What we did NOT win, however, was one of the Indie Awards. But I’m getting ahead of myself here. We thought the party was the night before, but we found out to be totally wrong. The actual party took place on Saturday evening. We didn’t really feel like partying any more. But the atmosphere at the beginning was relaxed, there was good food and free long drinks, the DJ turned out to be amazing. The conversations that evening were even better than the ones the night before, but I personally remembered fewer of them. I didn’t know much about the developer community until then, but I am really beginning to like them. They proved to be interesting conversationalists with very diverse stories and a good dose of humour and a fable for clever things.

Oh yes, and there were the Indie Awards. We didn’t get the award for best booth. Let’s not talk about it. If we were talking about it, though, I’d say that decision was completely inane, but really, lets don’t talk about it. Not at all. In fact, I’d say in my whole life I’ve never talked about any thing less than this one. Never.

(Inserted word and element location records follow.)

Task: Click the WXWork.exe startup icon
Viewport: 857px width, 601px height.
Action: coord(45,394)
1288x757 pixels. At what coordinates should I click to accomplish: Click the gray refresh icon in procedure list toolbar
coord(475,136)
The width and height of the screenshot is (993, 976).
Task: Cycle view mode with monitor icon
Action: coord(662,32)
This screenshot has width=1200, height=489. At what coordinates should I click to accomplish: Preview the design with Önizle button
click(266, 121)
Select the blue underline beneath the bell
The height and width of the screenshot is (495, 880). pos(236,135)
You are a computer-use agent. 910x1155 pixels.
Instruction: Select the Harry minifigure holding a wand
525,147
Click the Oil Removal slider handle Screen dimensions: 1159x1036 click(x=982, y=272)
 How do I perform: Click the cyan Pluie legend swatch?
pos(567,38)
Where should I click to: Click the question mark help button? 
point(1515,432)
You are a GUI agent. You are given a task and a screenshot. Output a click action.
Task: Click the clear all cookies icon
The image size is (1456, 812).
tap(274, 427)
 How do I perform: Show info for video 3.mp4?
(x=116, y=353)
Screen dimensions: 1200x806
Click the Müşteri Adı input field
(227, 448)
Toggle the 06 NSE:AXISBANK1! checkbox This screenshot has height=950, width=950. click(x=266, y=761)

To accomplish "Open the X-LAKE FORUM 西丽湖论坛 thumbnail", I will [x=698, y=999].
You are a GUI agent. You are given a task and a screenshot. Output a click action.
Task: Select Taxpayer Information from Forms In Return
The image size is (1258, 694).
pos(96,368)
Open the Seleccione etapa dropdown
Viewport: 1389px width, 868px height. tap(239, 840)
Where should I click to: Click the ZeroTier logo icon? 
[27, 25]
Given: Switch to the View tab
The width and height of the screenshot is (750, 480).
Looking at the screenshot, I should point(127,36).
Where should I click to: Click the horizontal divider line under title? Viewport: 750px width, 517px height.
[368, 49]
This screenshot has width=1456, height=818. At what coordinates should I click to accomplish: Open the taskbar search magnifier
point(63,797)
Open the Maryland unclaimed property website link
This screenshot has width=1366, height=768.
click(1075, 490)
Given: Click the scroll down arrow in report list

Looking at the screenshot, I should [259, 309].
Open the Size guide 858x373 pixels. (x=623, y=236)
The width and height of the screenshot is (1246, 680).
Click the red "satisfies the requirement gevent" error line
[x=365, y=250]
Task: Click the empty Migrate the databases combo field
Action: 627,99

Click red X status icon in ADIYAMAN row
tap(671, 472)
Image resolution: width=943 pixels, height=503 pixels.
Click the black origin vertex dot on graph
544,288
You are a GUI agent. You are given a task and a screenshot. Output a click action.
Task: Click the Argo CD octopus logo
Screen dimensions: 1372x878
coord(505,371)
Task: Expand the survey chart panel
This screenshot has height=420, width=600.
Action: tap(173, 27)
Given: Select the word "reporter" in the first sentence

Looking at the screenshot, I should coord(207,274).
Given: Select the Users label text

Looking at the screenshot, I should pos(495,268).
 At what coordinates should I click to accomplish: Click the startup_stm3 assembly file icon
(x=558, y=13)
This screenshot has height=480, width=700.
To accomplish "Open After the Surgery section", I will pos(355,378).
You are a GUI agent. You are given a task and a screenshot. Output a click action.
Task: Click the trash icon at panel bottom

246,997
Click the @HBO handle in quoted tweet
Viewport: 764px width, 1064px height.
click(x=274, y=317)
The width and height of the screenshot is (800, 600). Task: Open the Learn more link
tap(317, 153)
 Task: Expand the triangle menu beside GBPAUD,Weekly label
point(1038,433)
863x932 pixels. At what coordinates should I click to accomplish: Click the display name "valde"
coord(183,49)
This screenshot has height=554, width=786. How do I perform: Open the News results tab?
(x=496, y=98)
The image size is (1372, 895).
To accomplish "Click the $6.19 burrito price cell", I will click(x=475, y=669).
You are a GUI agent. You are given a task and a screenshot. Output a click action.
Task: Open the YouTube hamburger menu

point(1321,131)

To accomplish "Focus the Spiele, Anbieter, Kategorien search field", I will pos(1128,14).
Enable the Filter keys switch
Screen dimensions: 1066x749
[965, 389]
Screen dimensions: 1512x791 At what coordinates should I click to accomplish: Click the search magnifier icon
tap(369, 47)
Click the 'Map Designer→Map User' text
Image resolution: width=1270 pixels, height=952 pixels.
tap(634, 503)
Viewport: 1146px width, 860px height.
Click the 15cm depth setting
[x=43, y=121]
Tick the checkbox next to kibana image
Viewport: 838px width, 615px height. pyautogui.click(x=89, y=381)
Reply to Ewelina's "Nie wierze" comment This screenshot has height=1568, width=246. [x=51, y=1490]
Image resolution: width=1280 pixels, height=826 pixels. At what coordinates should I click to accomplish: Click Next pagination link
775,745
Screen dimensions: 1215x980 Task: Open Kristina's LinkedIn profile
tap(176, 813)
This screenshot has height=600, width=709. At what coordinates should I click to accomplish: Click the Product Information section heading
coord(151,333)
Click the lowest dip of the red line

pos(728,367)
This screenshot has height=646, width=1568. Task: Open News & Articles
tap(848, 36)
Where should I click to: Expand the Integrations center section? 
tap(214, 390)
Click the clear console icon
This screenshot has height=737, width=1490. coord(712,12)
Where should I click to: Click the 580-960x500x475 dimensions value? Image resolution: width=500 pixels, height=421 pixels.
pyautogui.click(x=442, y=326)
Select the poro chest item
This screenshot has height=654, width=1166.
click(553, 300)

Sunday had something peaceful and relaxed about it. The previously anonymous crowd had gained some confidentiality, the fear of sudden bugs had faded, we were no longer beginners and had gained more confidence in Coyote. The uncertainties around our game had been replaced by clear missions of what to change and to improve. During the time in Leipzig, Micha had contacted publishers from afar and we had also had corresponding conversations at the fair. We came back home with a bit more confidence and a lot of work. We are looking forward to chopping up the harvested fruits of knowledge and arranging them on our rolled out coyote dough. Gladly more of this.